TO BE DONE: Can you repeat the entries below, swapping every "How do I perform" for "How can I carry out" and leaving everything else unchanged?

GIVEN RECORDS:

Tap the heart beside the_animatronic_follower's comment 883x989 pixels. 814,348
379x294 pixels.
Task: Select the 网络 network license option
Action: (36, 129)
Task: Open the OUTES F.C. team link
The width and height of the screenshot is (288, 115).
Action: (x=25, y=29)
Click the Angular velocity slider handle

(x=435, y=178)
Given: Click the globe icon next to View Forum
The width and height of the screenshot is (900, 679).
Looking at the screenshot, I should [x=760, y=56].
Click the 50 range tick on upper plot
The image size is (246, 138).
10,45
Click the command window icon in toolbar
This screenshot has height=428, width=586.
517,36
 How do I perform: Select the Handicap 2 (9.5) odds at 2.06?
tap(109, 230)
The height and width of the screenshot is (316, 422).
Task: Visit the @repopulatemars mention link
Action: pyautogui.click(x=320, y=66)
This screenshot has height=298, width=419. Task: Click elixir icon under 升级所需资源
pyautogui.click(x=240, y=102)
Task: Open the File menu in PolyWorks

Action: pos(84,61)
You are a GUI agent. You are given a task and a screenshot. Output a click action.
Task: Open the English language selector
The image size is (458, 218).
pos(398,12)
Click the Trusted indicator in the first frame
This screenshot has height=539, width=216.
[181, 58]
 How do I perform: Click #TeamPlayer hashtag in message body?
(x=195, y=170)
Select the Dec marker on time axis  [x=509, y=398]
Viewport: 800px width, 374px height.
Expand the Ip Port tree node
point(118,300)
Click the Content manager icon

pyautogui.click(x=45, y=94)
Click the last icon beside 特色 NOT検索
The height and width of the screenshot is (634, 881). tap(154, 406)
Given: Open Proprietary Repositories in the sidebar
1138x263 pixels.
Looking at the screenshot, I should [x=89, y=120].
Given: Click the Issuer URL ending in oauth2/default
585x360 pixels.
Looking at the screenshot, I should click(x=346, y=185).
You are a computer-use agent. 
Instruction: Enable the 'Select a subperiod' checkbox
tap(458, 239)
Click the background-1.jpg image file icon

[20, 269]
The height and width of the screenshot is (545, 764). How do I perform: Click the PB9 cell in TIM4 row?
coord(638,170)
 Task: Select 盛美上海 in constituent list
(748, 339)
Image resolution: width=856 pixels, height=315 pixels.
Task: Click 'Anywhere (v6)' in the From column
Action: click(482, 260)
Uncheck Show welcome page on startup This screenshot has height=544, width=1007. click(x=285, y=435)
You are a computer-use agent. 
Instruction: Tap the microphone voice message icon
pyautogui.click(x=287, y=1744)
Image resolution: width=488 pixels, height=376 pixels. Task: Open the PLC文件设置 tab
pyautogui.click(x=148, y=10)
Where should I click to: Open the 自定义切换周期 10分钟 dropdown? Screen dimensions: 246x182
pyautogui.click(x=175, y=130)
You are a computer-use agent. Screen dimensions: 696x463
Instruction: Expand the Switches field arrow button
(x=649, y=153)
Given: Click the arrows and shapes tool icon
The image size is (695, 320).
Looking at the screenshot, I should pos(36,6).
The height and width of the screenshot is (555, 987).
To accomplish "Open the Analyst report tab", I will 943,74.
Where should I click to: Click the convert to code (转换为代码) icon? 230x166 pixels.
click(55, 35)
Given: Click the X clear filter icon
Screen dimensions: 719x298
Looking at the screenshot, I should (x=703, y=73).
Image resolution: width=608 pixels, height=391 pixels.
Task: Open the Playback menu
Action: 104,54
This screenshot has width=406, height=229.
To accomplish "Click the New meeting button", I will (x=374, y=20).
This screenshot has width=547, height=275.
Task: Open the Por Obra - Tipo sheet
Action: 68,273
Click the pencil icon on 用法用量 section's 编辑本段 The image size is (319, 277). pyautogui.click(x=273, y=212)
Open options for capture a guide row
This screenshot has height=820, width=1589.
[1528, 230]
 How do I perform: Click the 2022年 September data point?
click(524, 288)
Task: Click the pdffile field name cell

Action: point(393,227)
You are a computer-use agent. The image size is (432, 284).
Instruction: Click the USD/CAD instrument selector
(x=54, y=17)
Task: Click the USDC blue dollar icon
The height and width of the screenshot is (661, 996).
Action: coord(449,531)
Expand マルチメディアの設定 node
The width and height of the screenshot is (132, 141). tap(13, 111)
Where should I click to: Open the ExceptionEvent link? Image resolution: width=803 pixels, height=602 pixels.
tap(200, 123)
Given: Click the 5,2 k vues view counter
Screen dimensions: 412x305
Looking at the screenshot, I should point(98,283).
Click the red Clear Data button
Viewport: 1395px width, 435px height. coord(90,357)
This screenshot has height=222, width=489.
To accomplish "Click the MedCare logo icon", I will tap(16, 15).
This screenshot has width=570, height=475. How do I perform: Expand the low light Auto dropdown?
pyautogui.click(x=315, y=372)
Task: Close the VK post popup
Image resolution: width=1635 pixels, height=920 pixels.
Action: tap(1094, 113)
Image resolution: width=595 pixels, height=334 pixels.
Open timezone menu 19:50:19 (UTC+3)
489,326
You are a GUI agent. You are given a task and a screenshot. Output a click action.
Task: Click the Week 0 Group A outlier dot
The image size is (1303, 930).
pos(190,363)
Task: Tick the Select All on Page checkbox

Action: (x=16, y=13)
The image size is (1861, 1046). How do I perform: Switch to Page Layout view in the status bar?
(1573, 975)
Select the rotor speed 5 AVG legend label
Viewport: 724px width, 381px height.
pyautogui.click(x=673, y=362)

PROBLEM SOLUTION:
Tap the heart beside the_animatronic_follower's comment 883x989 pixels. 814,348
379x294 pixels.
Task: Select the 网络 network license option
Action: (36, 129)
Task: Open the OUTES F.C. team link
The width and height of the screenshot is (288, 115).
Action: (x=25, y=29)
Click the Angular velocity slider handle

(x=435, y=178)
Given: Click the globe icon next to View Forum
The width and height of the screenshot is (900, 679).
Looking at the screenshot, I should [x=760, y=56].
Click the 50 range tick on upper plot
The image size is (246, 138).
10,45
Click the command window icon in toolbar
This screenshot has height=428, width=586.
517,36
 How can I carry out: Select the Handicap 2 (9.5) odds at 2.06?
tap(109, 230)
The height and width of the screenshot is (316, 422).
Task: Visit the @repopulatemars mention link
Action: pyautogui.click(x=320, y=66)
This screenshot has height=298, width=419. Task: Click elixir icon under 升级所需资源
pyautogui.click(x=240, y=102)
Task: Open the File menu in PolyWorks

Action: pos(84,61)
You are a GUI agent. You are given a task and a screenshot. Output a click action.
Task: Open the English language selector
The image size is (458, 218).
pos(398,12)
Click the Trusted indicator in the first frame
This screenshot has height=539, width=216.
[181, 58]
 How can I carry out: Click #TeamPlayer hashtag in message body?
(x=195, y=170)
Select the Dec marker on time axis  [x=509, y=398]
Viewport: 800px width, 374px height.
Expand the Ip Port tree node
point(118,300)
Click the Content manager icon

pyautogui.click(x=45, y=94)
Click the last icon beside 特色 NOT検索
The height and width of the screenshot is (634, 881). tap(154, 406)
Given: Open Proprietary Repositories in the sidebar
1138x263 pixels.
Looking at the screenshot, I should [x=89, y=120].
Given: Click the Issuer URL ending in oauth2/default
585x360 pixels.
Looking at the screenshot, I should click(x=346, y=185).
You are a computer-use agent. 
Instruction: Enable the 'Select a subperiod' checkbox
tap(458, 239)
Click the background-1.jpg image file icon

[20, 269]
The height and width of the screenshot is (545, 764). How can I carry out: Click the PB9 cell in TIM4 row?
coord(638,170)
 Task: Select 盛美上海 in constituent list
(748, 339)
Image resolution: width=856 pixels, height=315 pixels.
Task: Click 'Anywhere (v6)' in the From column
Action: click(482, 260)
Uncheck Show welcome page on startup This screenshot has height=544, width=1007. click(x=285, y=435)
You are a computer-use agent. 
Instruction: Tap the microphone voice message icon
pyautogui.click(x=287, y=1744)
Image resolution: width=488 pixels, height=376 pixels. Task: Open the PLC文件设置 tab
pyautogui.click(x=148, y=10)
Where should I click to: Open the 自定义切换周期 10分钟 dropdown? Screen dimensions: 246x182
pyautogui.click(x=175, y=130)
You are a computer-use agent. Screen dimensions: 696x463
Instruction: Expand the Switches field arrow button
(x=649, y=153)
Given: Click the arrows and shapes tool icon
The image size is (695, 320).
Looking at the screenshot, I should pos(36,6).
The height and width of the screenshot is (555, 987).
To accomplish "Open the Analyst report tab", I will 943,74.
Where should I click to: Click the convert to code (转换为代码) icon? 230x166 pixels.
click(55, 35)
Given: Click the X clear filter icon
Screen dimensions: 719x298
Looking at the screenshot, I should (x=703, y=73).
Image resolution: width=608 pixels, height=391 pixels.
Task: Open the Playback menu
Action: 104,54
This screenshot has width=406, height=229.
To accomplish "Click the New meeting button", I will (x=374, y=20).
This screenshot has width=547, height=275.
Task: Open the Por Obra - Tipo sheet
Action: 68,273
Click the pencil icon on 用法用量 section's 编辑本段 The image size is (319, 277). pyautogui.click(x=273, y=212)
Open options for capture a guide row
This screenshot has height=820, width=1589.
[1528, 230]
 How can I carry out: Click the 2022年 September data point?
click(524, 288)
Task: Click the pdffile field name cell

Action: point(393,227)
You are a computer-use agent. The image size is (432, 284).
Instruction: Click the USD/CAD instrument selector
(x=54, y=17)
Task: Click the USDC blue dollar icon
The height and width of the screenshot is (661, 996).
Action: coord(449,531)
Expand マルチメディアの設定 node
The width and height of the screenshot is (132, 141). tap(13, 111)
Where should I click to: Open the ExceptionEvent link? Image resolution: width=803 pixels, height=602 pixels.
tap(200, 123)
Given: Click the 5,2 k vues view counter
Screen dimensions: 412x305
Looking at the screenshot, I should point(98,283).
Click the red Clear Data button
Viewport: 1395px width, 435px height. coord(90,357)
This screenshot has height=222, width=489.
To accomplish "Click the MedCare logo icon", I will tap(16, 15).
This screenshot has width=570, height=475. How can I carry out: Expand the low light Auto dropdown?
pyautogui.click(x=315, y=372)
Task: Close the VK post popup
Image resolution: width=1635 pixels, height=920 pixels.
Action: tap(1094, 113)
Image resolution: width=595 pixels, height=334 pixels.
Open timezone menu 19:50:19 (UTC+3)
489,326
You are a GUI agent. You are given a task and a screenshot. Output a click action.
Task: Click the Week 0 Group A outlier dot
The image size is (1303, 930).
pos(190,363)
Task: Tick the Select All on Page checkbox

Action: (x=16, y=13)
The image size is (1861, 1046). How can I carry out: Switch to Page Layout view in the status bar?
(1573, 975)
Select the rotor speed 5 AVG legend label
Viewport: 724px width, 381px height.
pyautogui.click(x=673, y=362)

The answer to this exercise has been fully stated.